Sunday, 9 November 2014

Welcome- a little about me

Before I start I will answer the most common question I am asked on a daily basis- Why do you do this for free. Simple answer because I can and it makes me feel good. If I can make just one persons journey thru the debt minefield a little easier then that will be a huge win for me. 

Hello my name is Nigel. First and foremost I would like to state that I have no experience with blogging,telling stories or giving advice. What you see is what I am. Please feel free to offer me advice and even criticise if you wish. I will not tolerate abuse or trolls if you want to do this bugger off and start your own blog thing. 

Up to a few years ago I ran a highly successful business with a multi million dollar turnover. My family wanted for nothing and things were great- or so it seemed. I was so busy working within the business I failed to have a good look from the outside. Some not so clever decisions and an "it will be ok" attitude really did not help. Add to this an accountant who loved money( in his pocket) and a solicitor who had no real idea and I was really in trouble. The worst part of the whole deal was not letting my partner in on the dark reality that we were going broke.

I suffered at the hands of every scam and ripoff known trying to get back on top of things. The we will fix it for you buddy genius types saw me coming. By the time I finally admitted to myself it was too late I had lost everything. I was so broke I had to borrow money from my elderly parents to fuel the old bomb. Unlike some rich folk who hide behind companies and move money around for use later I had nothing no family, yes they ditched me also, no home - living with my parents at age 50+ was not good.

SUPPLIED ENTRIES »
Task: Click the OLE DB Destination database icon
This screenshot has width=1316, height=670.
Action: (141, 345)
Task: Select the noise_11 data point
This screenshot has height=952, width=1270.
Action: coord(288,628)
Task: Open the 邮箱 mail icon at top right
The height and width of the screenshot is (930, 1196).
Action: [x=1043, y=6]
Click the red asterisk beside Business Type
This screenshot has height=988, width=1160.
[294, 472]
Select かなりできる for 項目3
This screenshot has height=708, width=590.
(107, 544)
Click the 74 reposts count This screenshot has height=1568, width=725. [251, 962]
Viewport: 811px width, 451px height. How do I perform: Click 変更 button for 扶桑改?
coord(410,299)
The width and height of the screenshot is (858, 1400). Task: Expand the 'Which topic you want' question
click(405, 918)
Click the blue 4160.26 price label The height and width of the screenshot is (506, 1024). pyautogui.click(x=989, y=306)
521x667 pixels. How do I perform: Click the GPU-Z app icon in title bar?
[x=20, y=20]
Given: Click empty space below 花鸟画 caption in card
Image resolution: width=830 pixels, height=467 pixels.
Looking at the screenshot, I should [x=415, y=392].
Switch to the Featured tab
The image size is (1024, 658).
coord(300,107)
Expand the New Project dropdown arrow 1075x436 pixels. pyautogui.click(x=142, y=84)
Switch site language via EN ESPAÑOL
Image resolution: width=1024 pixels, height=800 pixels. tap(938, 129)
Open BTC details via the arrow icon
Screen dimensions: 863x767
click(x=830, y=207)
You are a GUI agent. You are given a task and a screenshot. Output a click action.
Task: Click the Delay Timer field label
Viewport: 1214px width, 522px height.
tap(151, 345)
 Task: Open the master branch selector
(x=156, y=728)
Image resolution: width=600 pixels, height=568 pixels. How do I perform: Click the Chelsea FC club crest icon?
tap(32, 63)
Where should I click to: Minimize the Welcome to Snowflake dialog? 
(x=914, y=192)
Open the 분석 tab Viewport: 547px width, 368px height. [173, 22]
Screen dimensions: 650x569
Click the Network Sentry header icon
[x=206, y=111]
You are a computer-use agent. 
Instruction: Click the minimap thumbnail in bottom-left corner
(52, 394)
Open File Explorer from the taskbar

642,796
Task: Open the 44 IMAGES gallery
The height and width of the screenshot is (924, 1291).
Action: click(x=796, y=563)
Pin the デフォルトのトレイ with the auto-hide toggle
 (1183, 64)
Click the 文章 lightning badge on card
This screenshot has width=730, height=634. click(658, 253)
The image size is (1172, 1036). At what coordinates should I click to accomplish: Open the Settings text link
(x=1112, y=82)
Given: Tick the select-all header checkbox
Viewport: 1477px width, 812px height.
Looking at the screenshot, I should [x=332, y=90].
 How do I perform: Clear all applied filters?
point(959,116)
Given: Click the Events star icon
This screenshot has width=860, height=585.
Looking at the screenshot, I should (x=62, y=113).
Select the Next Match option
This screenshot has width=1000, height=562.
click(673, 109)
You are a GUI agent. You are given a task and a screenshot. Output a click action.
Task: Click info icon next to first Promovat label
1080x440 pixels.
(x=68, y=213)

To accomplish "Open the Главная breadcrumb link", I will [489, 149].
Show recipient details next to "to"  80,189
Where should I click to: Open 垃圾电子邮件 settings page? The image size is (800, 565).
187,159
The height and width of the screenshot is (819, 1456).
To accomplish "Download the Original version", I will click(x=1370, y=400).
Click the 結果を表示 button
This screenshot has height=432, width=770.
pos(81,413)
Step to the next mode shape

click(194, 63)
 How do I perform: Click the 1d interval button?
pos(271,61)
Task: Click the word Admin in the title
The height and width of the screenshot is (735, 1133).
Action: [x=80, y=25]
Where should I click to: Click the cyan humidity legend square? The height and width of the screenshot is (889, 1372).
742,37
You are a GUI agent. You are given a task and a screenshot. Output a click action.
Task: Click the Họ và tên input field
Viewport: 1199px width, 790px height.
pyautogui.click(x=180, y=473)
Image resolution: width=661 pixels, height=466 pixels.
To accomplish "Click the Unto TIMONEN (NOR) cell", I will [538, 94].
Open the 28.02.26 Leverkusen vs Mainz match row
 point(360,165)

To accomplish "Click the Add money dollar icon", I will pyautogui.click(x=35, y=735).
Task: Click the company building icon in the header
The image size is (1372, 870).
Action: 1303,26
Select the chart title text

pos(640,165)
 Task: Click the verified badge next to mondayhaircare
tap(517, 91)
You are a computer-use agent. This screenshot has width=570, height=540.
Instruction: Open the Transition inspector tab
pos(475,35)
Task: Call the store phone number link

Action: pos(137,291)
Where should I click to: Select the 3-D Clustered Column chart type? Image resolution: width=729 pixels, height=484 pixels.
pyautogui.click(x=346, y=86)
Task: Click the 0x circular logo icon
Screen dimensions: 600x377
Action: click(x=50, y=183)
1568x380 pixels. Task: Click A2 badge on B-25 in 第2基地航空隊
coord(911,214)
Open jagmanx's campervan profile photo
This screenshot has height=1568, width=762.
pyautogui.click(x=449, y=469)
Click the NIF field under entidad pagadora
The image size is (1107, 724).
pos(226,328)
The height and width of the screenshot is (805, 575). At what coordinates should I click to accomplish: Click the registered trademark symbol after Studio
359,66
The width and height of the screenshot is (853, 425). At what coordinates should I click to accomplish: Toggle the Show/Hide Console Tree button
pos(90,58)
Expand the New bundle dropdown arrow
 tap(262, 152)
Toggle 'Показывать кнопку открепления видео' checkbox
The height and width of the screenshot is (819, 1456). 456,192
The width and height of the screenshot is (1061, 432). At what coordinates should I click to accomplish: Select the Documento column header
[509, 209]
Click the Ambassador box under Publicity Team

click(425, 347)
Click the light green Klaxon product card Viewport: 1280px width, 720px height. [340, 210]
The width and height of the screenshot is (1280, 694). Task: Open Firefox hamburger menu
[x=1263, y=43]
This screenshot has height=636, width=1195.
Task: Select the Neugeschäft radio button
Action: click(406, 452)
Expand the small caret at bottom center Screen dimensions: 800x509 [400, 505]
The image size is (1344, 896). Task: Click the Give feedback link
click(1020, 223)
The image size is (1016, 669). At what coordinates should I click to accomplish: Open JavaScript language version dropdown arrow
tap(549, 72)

SET TASKS »
(a) In the welcome post about going broke, whom did the writer borrow money from to fuel the car?
(b) Pick up the welcome post about going broke and carry it on from its final sentence.

RESULTS »
(a) The writer's elderly parents.

(b)
I had two choices.
The first was curl up in the corner and hide from the reality of what had happened- which I did for the first six months or so of my bankruptcy. I was too afraid to step outside in case someone saw me- I was so afraid that one of the people to whom I owed money was waiting around the corner. My life was a living hell. I had nothing no money no family no friends not a thing.
Option two was get a job and start to live again. Everyone makes mistakes. I did get a job and also started to see a doctor and psychologist to help with my fear of the public. Slowly but surely I also started to speak to my family about what had happened. My wife is a wonderful person and does understand why I tried to hide what had happened BUT I can still see the hurt in her eyes when we talk about it. It has taken over 5 years but we are back together - even the kids have finally started to admit they have a father.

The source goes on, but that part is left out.